O que agora se vê claramente é que, em vez de ser usado para treinar o que na verdade sempre foram terroristas do ISIS e de outros grupos e mandá-los combater contra Assad, batalha na qual os mercenários jihadistas passaram a ser amplamente derrotados depois que a Rússia engajou-se em setembro de 2015, o dinheiro dos EUA estava sendo desviado para brigadas militares curdas, as chamadas Forças de Defesa (às vezes ditas “Democráticas”) da Síria (FDS).

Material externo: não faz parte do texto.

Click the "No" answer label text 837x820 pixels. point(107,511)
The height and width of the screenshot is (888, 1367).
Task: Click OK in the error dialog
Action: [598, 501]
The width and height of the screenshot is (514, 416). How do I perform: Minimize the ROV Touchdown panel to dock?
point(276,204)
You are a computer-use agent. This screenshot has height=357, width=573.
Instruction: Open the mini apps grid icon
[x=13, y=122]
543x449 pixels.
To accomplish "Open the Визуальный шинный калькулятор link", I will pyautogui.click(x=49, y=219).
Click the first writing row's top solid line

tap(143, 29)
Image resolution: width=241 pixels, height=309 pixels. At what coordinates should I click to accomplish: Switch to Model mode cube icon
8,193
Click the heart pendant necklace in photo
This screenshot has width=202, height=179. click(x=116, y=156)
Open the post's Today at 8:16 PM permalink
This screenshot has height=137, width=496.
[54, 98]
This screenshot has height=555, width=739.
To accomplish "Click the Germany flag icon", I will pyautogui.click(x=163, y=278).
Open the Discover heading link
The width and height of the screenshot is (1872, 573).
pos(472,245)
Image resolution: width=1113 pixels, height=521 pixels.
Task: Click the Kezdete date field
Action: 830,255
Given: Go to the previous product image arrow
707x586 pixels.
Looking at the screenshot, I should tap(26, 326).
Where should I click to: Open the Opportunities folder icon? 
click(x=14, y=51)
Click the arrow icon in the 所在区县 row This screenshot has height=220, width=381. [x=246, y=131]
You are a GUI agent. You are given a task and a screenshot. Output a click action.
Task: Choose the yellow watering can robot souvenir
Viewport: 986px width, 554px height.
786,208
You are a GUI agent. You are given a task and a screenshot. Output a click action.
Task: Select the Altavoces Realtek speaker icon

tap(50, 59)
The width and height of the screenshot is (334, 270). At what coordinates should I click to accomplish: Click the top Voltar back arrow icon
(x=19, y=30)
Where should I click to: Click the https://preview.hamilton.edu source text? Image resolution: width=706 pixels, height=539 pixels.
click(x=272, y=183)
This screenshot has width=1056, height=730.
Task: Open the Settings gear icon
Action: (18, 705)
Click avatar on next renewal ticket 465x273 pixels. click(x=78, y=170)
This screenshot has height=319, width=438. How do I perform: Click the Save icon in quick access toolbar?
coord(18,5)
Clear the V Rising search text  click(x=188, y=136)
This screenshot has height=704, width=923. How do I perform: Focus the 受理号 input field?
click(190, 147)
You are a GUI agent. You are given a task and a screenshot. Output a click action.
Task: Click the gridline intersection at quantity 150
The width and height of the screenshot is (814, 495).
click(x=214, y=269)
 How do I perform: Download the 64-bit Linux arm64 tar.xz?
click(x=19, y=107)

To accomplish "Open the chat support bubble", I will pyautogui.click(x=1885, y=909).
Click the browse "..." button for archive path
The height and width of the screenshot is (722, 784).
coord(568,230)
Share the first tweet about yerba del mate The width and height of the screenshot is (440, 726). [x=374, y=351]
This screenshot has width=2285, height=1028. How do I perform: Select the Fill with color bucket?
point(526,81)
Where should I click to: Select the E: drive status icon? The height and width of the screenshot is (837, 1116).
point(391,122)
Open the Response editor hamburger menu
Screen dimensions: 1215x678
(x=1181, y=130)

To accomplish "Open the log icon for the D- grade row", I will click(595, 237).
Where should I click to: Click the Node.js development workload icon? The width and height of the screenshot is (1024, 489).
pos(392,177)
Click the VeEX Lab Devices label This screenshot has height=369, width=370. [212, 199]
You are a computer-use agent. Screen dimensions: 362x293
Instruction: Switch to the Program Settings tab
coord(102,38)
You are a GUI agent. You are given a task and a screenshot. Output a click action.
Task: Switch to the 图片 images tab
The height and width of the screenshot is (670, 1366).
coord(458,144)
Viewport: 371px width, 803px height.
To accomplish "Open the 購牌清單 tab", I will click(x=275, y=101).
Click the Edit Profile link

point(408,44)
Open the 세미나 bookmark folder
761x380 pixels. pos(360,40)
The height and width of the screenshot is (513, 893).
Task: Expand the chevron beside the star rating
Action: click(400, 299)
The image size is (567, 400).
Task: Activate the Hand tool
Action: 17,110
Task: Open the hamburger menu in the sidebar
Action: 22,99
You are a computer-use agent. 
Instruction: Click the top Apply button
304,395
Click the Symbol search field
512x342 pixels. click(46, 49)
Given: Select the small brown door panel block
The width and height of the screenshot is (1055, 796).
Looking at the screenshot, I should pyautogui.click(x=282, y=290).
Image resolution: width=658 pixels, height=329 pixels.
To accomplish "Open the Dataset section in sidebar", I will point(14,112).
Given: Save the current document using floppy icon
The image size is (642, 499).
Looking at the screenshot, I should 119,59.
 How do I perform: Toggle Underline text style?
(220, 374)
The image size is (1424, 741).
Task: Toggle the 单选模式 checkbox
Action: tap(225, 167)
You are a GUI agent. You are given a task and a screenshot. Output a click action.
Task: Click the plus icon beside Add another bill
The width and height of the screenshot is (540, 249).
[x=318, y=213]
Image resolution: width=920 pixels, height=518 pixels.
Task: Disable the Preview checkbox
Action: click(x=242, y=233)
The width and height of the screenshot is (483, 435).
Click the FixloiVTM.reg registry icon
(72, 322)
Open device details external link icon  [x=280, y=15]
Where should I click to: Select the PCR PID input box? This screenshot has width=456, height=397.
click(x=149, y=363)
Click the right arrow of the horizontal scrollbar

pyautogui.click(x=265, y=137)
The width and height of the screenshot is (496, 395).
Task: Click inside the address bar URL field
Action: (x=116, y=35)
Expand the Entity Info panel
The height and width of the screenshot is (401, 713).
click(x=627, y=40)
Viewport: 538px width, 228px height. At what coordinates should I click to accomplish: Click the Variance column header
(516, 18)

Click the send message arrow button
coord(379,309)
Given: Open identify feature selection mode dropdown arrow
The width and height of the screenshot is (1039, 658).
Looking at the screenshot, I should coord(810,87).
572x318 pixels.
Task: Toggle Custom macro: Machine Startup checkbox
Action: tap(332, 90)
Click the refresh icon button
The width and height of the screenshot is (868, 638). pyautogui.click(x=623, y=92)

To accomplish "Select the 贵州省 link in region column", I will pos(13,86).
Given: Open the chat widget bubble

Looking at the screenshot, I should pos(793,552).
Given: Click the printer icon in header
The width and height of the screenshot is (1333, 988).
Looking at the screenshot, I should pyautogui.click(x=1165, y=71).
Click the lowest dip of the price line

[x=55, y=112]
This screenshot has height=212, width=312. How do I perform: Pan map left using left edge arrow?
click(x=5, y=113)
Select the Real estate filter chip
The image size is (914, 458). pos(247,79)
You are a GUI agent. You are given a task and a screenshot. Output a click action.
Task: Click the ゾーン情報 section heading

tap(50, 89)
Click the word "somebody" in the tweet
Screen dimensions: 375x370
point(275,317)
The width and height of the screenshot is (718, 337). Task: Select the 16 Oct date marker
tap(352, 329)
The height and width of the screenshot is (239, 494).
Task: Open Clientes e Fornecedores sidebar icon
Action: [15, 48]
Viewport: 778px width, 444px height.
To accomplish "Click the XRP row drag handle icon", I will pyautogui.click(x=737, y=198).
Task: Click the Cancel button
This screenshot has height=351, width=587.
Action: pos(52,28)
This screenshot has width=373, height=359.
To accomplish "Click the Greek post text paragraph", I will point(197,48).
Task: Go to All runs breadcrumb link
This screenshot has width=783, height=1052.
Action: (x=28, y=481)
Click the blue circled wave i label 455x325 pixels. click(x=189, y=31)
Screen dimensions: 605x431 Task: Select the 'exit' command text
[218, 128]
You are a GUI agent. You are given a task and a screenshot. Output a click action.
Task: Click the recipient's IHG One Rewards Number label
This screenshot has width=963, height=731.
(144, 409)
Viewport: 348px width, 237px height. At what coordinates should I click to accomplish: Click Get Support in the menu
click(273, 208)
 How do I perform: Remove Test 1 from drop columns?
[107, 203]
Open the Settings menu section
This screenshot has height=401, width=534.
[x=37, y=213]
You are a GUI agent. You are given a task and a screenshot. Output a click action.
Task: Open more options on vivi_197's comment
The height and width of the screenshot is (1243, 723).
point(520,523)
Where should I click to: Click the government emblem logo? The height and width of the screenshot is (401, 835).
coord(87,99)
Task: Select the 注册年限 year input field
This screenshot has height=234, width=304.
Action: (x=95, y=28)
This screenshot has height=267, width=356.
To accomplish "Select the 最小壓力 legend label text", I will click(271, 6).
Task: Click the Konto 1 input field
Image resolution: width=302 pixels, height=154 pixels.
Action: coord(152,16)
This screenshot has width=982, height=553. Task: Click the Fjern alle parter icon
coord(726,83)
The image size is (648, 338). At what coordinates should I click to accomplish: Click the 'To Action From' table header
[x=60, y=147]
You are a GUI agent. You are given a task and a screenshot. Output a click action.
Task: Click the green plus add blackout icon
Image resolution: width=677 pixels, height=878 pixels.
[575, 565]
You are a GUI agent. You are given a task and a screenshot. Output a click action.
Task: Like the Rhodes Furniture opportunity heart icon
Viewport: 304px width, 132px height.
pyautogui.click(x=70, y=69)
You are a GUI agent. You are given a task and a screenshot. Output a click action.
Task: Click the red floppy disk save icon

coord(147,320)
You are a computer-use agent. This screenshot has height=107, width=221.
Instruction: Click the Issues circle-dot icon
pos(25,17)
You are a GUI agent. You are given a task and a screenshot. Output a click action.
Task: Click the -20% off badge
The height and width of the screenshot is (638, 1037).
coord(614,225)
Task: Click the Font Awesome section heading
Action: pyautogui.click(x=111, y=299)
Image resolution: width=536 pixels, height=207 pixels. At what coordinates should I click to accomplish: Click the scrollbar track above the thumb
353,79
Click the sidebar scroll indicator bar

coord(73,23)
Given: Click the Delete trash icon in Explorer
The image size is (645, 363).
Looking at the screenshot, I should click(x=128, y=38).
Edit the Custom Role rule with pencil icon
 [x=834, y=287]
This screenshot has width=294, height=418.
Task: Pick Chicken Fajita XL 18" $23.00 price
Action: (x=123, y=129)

Depois da fala de Trump, foram embarcadas quantidades gigante de armas fornecidas pelos EUA destinadas aos curdos da FDS, inclusive metralhadoras pesadas, morteiros, armas antitanques, carros blindados e equipamento de engenharia. Em maio passado, Trump assinou autorização para armas as milícias curdas das FDS. Em junho, 348 caminhões com equipamento militar chegaram ao grupo, como noticiou a agência de notícias turca Anadolu. Segundo os dados da agência, a lista de armas do Pentágono a ser entregue ao grupo inclui 12 mil rifles Kalashnikov, 6 mil metralhadoras, 3 mil lança-granadas e perto de mil antas antitanques de origem russa ou norte-americana.

Agora já está claro que aquelas armas dos EUA embarcadas para as forças curdas na Síria visavam a uma nova guerra contra o Exército Árabe Sírio de Bashar al Assad, guerra para impedir que as tropas de Assad recuperassem as terras ricas em petróleo e gás em torno de Deir ez-Zor.

No início de setembro, as forças do exército de Assad com apoio do Hezbollah e cobertura da Força Aérea russa, finalmente rompeu um sítio de três anos do ISIS em torno da cidade vitalmente importante de Deir ez-Zor, coração das reservas sírias de petróleo e gás. Ao mesmo tempo, as forças curdas FDS apoiadas e agora já pesadamente armadas pelos EUA capturavam os ricos campos de gás do norte de Deir ez-Zor. O enviado especial do presidente dos EUA para a Coalizão Global contra o ISIL (ISIS/EI/Daech), Brett H. McGurk, reuniu-se dia 18 de agosto com líderes tribais locais que, supostamente, teriam sido subornados para jurar obediência ao ISIS. Agora já estão seguindo o dinheiro e voltaram a apoiar os curdos sírios das FDS-EUA e contra o mesmo Assad.

Mais recentemente, os EUA prepararam um ex-combatente terrorista do ISIS, Ahmad Abu Khawla, para comandar seu recém criado Conselho Militar Deir Ez Zor controlado pelas Forças Especiais dos EUA. Abu Khawla é ladrão de carros condenado, chantagista e bandido de quatro costados. Do ISIS para os curdos das FDS, tanto faz, desde que o dinheiro não pare de jorrar.

Mas por causa dos recentes sucessos do Exército Árabe Sírio e forças aliadas apoiadas pela Força Aérea russa, a batalha está-se convertendo em confronto direto entre EUA e Rússia – situação que absolutamente não contribui para a paz mundial.

Mais uma vez, como em outros momentos de sua história, os curdos sírios e os curdos iraquianos estão sendo usados como coringas pelas grandes potências para jogarem o jogo do ocidente: controlar os grandes recursos de energia de todo o Oriente Médio e, com isso, de grande parte do mundo. Esse jogo fracassará, mas não, infelizmente, antes que a morte colha seu butim de carne humana.